Technische Details der genannten Schwachstellen 🛡️

Zu den Fehlern gehören ein Pufferüberlauf in Cisco-Geräten, der die Remotecodeausführung ermöglicht, eine Zero-Day-Schwachstelle in der V8-Engine von Chrome, die bereits in Version 132 behoben wurde, sowie ein Fehler in der Weboberfläche von Arista, der Anmeldedaten im Klartext preisgibt. CISA fordert deren Behebung bis zum 10. März für Bundesbehörden.
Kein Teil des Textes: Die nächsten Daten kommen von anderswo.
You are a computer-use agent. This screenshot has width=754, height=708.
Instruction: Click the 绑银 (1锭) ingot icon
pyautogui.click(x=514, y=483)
Der CISA-Katalog: Wo Bugs sterben (oder leben) 💻

Mittlerweile gleicht der CISA-Katalog der Gästeliste einer Party, die niemand ausrichten wollte: Alle berühmten Fehler tauchen auf. Cisco, Chrome und Arista gesellen sich zur Sammlung. Wenn Ihre Software nicht auf der Liste steht, ist sie vielleicht bei Hackern nicht beliebt genug. Oder schlimmer: Sie wurde noch nicht entdeckt.